Хитрово-Квашнин кивнул и с прищуром взглянул на широкоплечего поручика.
– Филипп Елизарыч, раньше или позже, но без этого не обойтись… У вас были какие-нибудь недоразумения с Сирро?
– Правильно сделали, что спросили, расследование есть расследование, – сказал Аблов, чуть улыбнувшись. – Недоразумений с французом не возникало, и знаете почему?.. Потому, что у меня с ним не было никаких отношений. Что он мне?.. Театров я не завожу, к познаниям языков равнодушен, ни к чему мне и его уроки танцев.
– Что ж, логично… Однако задам еще один вопрос. Где вы были вчера около восьми утра?
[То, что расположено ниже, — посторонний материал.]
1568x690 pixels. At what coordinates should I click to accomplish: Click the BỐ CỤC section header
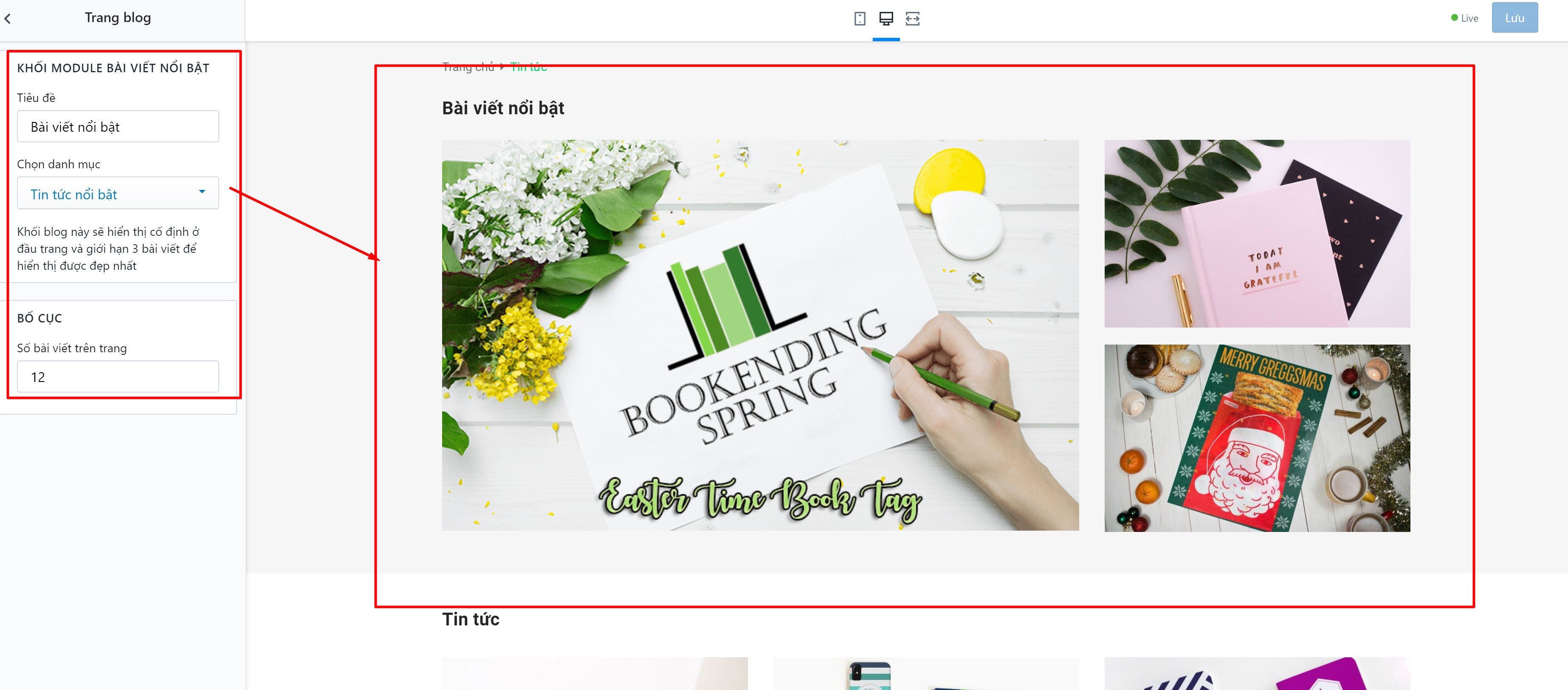39,319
– С лакеем Васькой на берегу Самовца. Люблю, знаете, поутру рыбу удить.
Штабс-ротмистр заметил, как к прогалине, держа во рту сигару, приближается худощавый человек средних лет в двубортном сюртуке со стояче-отложным воротником, жилете, панталонах и полуботинках. На его голове элегантно сидела охотничья шляпа с двумя перьями дятла. Он помахивал на ходу тростью, впереди него, наспех обнюхивая землю, сновал каштаново-белый спаниэль.
– Кто это, по-вашему? Никак не разберу… Карицкий?.. Чернов? Или кто-то из Болотовых?
– Легок на помине!.. Вельяминов собственной персоной!
Хитрово-Квашнин с любопытством взглянул на Аблова.
– Вижу, он вам явно не нравится.
– Юлить не стану, не нравится. Не по нутру мне, простому русскому помещику, эта его любовь к англичанам. Курит сигары, вставляет в разговор английские словечки, едва ли не каждое утро овсянка на столе. Тьфу!.. Да и земельный конфликт у нас с ним не улажен.
В голове у Хитрово-Квашнина всплыла остроумная эпиграмма Сирро на Вельяминова: «Звать его Роман, отчество – Иваныч, а по мне, так Англоман Великобританыч».